Majokko Tsukune-chan (魔女っ娘つくねちゃん) is a Japanese manga series written and illustrated by Hiroaki Magari. It was serialized in Kodansha's magazines Young Magazine Uppers from 2003 to 2004 and Monthly Shōnen Sirius (as Majokko Tsukune-chan+) from 2005 to 2006. It follows Tsukune, a skillful and powerful witch who rescues others from danger. It was adapted into a six-episode original video animation (OVA) series of 13 minutes each, animated by Xebec, released from August 2005 to January 2006.

==Premise==
Majokko Tsukune-chan follows the cheerful and powerful young witch Tsukune (つくね), who goes around helping people and fighting against evil-doers; however, despite her good intentions, Tsukune ends up causing more problems than she solves.

==Media==
===Manga===
Written and illustrated by Hiroaki Magari, Majokko Tsukune-chan was serialized in Kodansha's seinen manga magazine Young Magazine Uppers from April 2003 to October 2004, when the magazine ceased its publication.
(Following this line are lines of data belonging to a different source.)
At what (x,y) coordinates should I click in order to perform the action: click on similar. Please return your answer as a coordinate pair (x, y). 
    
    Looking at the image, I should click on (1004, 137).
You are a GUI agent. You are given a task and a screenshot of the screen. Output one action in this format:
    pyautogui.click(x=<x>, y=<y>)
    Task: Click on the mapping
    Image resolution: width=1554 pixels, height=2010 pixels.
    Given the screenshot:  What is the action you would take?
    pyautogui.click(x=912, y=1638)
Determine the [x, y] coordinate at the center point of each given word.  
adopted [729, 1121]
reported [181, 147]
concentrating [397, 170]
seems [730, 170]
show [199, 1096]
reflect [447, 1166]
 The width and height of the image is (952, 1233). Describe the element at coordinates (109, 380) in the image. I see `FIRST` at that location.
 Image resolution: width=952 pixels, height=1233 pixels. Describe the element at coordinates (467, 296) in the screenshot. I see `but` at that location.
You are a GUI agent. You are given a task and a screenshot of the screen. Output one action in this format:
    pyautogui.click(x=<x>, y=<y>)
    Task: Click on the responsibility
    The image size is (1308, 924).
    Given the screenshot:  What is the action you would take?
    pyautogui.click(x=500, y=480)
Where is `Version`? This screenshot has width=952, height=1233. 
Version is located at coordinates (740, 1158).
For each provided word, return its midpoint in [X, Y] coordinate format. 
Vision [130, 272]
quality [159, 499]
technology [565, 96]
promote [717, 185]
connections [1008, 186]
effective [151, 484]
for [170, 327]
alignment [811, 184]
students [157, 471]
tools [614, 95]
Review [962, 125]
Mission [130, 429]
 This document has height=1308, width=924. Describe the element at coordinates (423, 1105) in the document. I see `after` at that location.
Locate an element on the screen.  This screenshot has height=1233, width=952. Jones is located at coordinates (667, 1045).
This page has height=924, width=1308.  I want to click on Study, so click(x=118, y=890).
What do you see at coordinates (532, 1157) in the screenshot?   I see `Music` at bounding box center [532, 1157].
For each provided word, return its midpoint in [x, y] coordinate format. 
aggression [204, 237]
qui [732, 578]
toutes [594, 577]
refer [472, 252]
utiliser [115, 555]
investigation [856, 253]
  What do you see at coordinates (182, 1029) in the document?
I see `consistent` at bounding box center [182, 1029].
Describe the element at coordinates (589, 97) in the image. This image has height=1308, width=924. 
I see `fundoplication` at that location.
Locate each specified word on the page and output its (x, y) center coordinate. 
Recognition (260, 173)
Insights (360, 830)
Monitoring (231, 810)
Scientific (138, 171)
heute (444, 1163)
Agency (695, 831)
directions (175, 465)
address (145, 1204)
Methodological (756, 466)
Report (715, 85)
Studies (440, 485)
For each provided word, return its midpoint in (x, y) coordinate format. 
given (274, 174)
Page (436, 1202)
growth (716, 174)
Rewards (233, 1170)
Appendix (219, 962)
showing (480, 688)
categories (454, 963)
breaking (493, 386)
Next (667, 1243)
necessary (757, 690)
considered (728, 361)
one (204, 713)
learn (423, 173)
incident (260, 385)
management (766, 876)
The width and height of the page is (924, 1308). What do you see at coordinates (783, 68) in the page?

Kodansha collected its chapters in two tankōbon volumes, released on February 9 and December 9, 2004.

It was followed by a second series, Majokko Tsukune-chan+, which ran in Kodansha's shōnen manga magazine Monthly Shōnen Sirius from June 2005 to March 2006, Kodansha released a collected volume on March 23, 2006. Other stories were also published in Monthly Shōnen Sirius and its website from July 2006 to October 2008, a collected volume was released on December 22, 2008.

===Original video animation===
A six episode original video animation (OVA) series of 13 minute each, animated by Xebec, was released from August 24, 2005, to January 25, 2006. The opening theme is "Tsukune-chan no Flying Machine" (つくねちゃんのFlying Machine) and the ending theme is "Luminary", both performed by Tsukune's voice actress Haruko Momoi.